TRCLC 17-3

Integrating Crowdsourced Data with Traditionally Collected Data to Enhance Estimation of Bicycle Exposure Measure

Authors: Valerian Kwigizile, Jun-Seok Oh, and Keneth Kwayu

Summary: This study explored the potential of incorporating crowdsourced data (specifically Strava Metro data) in estimation methods to improve the spatial-temporal estimation of bicycle exposure. Different probabilistic and machine learning models were tested, including the Negative Binomial (NB) model, Random Forest (RF), Support Vector Machines (SVM), Artificial Neural Network (ANN) and K-Nearest Neighbors (KNN).   

Problem: Measuring bicycle exposure is very important for planning bicycle systems as well as ensuring safety of such systems. Traditional methods for measuring bicycle volume have been proven to be challenging and costly. Crowdsourced data of cycling activities can be a good source of bicycle exposure measure. Data collected using fitness apps have the potential to supplement other data collected through traditional methods to provide spatially detailed data for estimating bicycle exposure. However, comprehensive research on how to integrate crowdsourced data with traditional data is lacking. Understanding opportunities and limitations associated with crowdsourced data is necessary to guide integration of the data.

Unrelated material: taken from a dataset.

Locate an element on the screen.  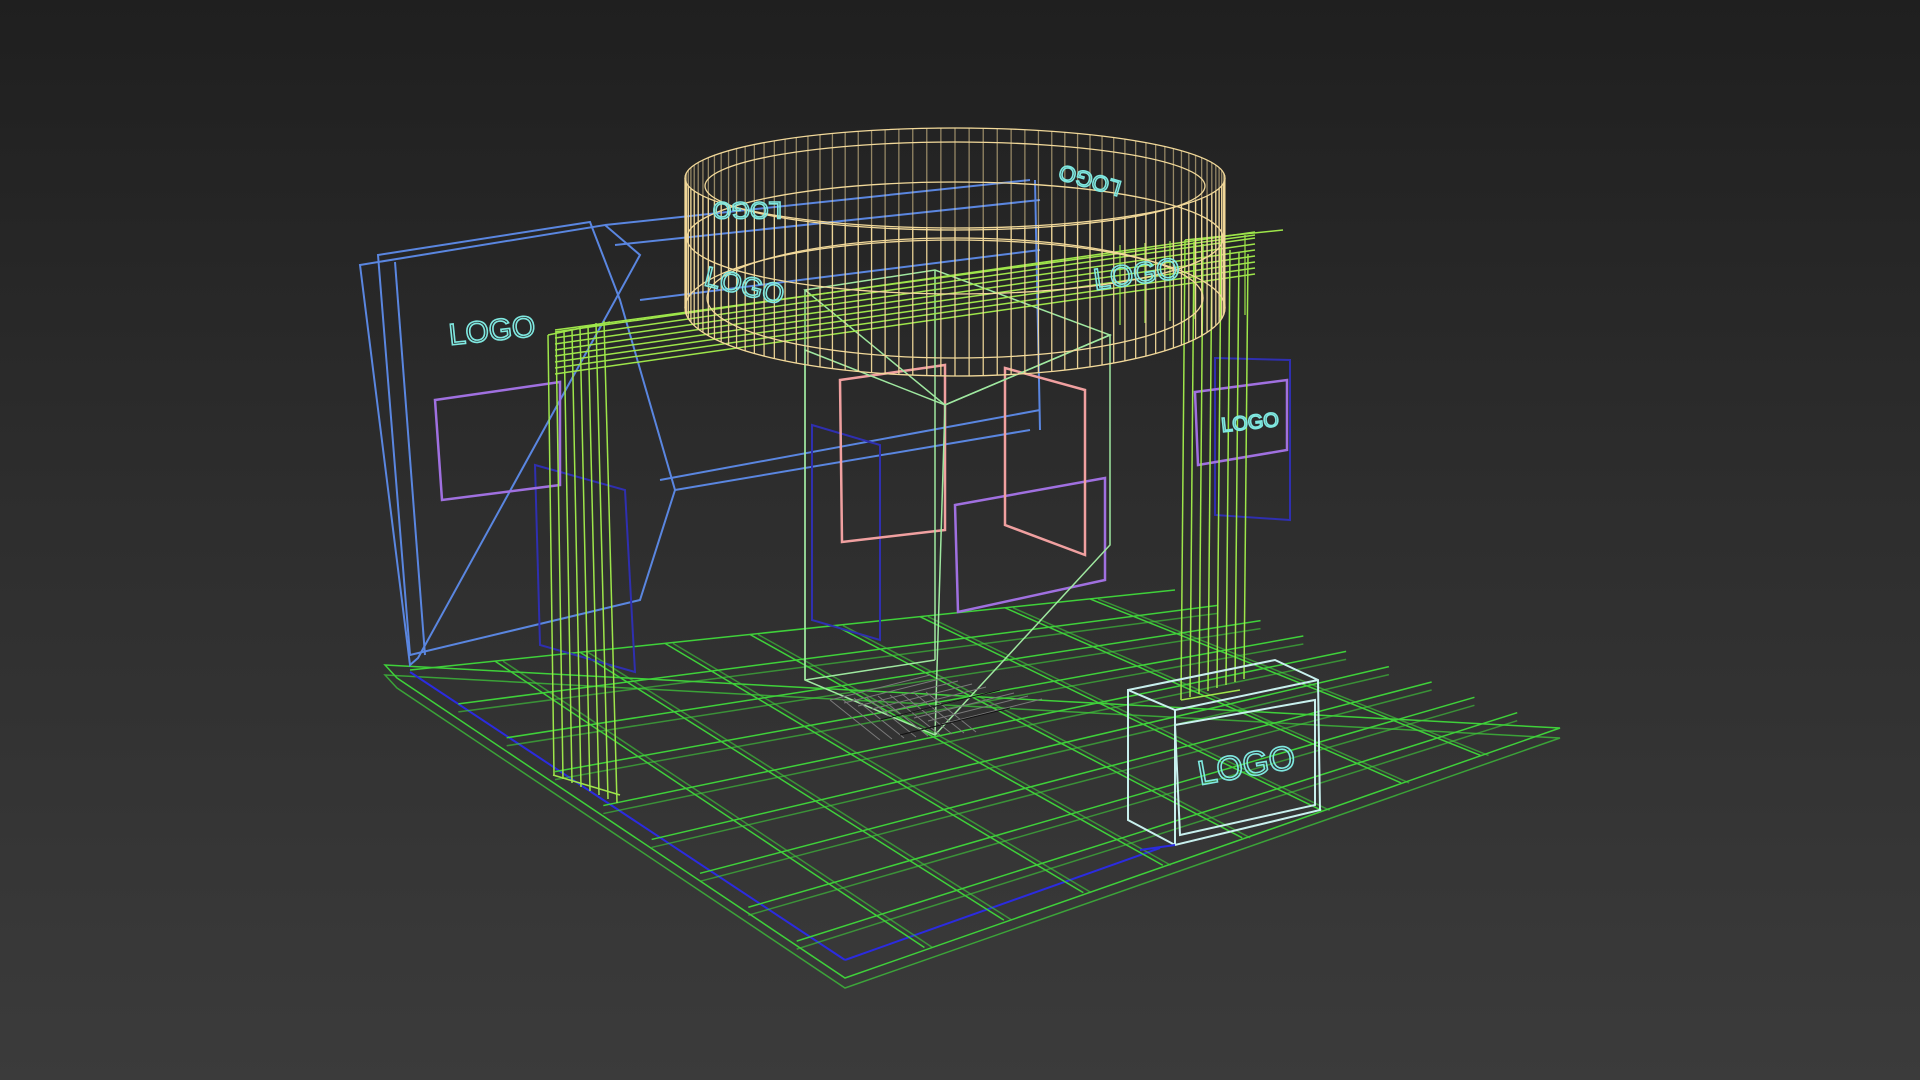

Research Results:  In terms of prediction, the Random Forest model was found to have a better prediction capability. The addition of Strava counts, which had an average observed penetration rate of 7 percent, improved the RF model significantly by increasing its ability to explain variations in hourly bicycle volume from 65 percent (R-Sqrd = 0.65) to 71 percent (R-Sqrd = 0.71). The study also conducted a simulation study to assess the change in model performance based on different simulated Strava penetration rates and found that a unit change in the percent of simulated Strava penetration rate has a very significant influence on the model’s prediction performance. The research team created an online tool that utilized RF model to predict hourly bicycle volume.